Paula Wolfert, known for her cookbooks on the cuisines of the Mediterranean, discusses the inspiration for her newest book, The Food of Morocco from Ecco.

What led you to your fascination with Morocco?

To answer I’d quote something Edith Wharton wrote more than 90 years ago: "To touch the past with one's hands is realized only in dreams, and in Morocco the dream-feeling envelops one at every step.” When I first set foot in Morocco 50 years ago, there could not be a better description of how I felt. I came as a 21-year-old beatnik. I’d read the amazing novels of Paul Bowles. I was, I thought, prepared for most anything, and I wasn’t disappointed. It’s been a 50 year love affair with Morocco and the seductions of its cuisine.

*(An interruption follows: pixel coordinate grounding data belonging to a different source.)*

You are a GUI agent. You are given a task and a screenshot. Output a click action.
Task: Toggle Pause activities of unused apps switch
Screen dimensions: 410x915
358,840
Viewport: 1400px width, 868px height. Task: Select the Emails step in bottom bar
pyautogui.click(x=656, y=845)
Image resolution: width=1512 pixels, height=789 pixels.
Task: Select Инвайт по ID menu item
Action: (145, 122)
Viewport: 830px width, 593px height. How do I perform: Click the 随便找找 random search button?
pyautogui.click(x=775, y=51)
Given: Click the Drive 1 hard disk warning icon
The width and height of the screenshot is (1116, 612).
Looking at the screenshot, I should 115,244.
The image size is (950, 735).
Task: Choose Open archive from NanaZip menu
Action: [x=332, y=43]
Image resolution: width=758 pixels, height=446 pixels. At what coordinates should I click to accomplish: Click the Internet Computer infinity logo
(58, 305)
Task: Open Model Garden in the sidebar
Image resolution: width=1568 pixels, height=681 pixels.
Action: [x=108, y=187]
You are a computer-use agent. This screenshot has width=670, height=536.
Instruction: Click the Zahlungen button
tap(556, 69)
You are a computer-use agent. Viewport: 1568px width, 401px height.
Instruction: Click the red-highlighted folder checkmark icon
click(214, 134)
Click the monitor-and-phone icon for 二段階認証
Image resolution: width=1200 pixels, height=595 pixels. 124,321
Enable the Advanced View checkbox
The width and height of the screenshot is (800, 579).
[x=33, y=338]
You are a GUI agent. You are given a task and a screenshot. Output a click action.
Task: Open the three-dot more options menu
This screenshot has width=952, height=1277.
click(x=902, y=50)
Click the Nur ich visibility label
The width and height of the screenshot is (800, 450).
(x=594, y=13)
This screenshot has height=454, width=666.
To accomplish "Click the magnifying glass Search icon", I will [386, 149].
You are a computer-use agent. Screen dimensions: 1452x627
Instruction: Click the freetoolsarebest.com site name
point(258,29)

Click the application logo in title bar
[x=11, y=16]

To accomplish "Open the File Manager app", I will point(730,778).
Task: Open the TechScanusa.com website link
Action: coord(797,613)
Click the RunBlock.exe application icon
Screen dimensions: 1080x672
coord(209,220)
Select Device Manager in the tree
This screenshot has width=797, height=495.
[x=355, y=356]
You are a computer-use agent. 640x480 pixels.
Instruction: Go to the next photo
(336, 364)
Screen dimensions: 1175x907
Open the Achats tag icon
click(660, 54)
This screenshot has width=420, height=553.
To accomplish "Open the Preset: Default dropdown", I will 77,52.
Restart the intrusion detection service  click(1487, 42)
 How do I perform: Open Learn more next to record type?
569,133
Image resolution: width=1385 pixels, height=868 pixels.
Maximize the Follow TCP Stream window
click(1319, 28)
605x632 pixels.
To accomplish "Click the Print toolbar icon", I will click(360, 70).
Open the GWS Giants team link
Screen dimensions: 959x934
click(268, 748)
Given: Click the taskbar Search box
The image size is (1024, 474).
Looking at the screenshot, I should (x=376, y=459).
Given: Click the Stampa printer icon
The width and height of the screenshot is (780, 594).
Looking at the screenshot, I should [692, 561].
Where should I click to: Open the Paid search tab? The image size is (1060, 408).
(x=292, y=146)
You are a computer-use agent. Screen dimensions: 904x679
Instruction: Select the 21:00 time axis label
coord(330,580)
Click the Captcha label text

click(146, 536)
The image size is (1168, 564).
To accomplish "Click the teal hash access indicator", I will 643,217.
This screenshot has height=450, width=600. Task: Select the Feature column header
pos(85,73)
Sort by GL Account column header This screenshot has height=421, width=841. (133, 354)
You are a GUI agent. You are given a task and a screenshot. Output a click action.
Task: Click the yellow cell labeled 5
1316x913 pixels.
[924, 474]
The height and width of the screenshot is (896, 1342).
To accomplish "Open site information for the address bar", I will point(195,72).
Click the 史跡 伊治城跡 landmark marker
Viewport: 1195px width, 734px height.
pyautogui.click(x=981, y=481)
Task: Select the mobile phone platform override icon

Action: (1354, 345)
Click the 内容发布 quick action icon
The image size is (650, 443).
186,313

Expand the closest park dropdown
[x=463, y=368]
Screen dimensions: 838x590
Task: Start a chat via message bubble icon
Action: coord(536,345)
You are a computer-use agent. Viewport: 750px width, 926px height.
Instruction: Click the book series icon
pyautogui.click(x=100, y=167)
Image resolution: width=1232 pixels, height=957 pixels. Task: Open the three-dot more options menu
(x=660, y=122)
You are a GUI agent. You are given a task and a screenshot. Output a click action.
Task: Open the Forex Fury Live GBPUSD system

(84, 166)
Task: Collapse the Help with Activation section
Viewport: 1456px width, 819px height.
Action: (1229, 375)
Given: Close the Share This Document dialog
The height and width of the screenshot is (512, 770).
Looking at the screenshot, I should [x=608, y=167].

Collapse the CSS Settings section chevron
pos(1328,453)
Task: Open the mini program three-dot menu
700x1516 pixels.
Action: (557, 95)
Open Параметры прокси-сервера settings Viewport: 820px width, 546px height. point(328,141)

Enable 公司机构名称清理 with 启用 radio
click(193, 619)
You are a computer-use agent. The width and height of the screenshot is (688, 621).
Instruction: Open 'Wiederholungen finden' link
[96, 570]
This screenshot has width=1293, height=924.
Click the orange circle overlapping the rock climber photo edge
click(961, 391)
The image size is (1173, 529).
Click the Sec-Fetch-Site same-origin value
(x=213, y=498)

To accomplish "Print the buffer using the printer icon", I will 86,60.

What made you revisit Moroccan cuisine?

This book is a distillation of everything I know about Moroccan cooking. I stand by my earlier book, still in print, in which I presented Moroccan cooking as a prism through which to view an exotic foreign land. This book is different. I understand the cuisine so much better now. I’ve added more than a hundred new recipes, and placed a greater emphasis on the whys and wherefores of Moroccan cooking techniques. At the same time I wanted the new book to reflect the way the American culinary scene has changed in terms of availability of ingredients. It’s far easier today to recreate authentic Moroccan food.

What is it about Mediterranean cooking that inspires you?

First of all, the flavors. And the way different cultures utilize the same ingredients in such an amazing variety of ways. It’s a wonderful collection of national cuisines.

What do you love most about Moroccan food?

Moroccan food is wonderfully diverse and therein lies its glory. In truth I can never decide which I prefer: the fabulous urban couscous dishes, great pastillas and complex dessert pastries, or the long slow-cooked Berber style tagines of the Moroccan countryside. In fact, I like it all, the food of the palaces and the food of peasants and fishermen made of simple ingredients and simply prepared.

Favorite dish to make? Favorite dish to eat?

I love making slow-cooked dishes in clay pots, so I’d have to say tagines. But if I had to choose one dish to eat it would be pastilla, which I consider, along with bouillabaise and paella, one of the 5 or 6 greatest dishes in the world.

How do you think the cuisine has evolved since you first started writing about it?

When I first went to Morocco, only 10 percent of the population lived in cities. Today it's closer to 80 percent. This has brought huge changes. During the seven years I lived in Morocco, we always prepared our own bread at home, then sent it off to the neighborhood wood-fired oven to be baked. People today are too busy to do this. In Casablanca many middle-class women purchase prepackaged food at supermarkets and prepare their tagines in pressure cookers. These are practical solutions, and I understand them. But meals prepared this way lack full flavor and the special seductive quality of Moroccan food at its best. For home cooks who want to prepared true Moroccan food, I offer my new book as a guide.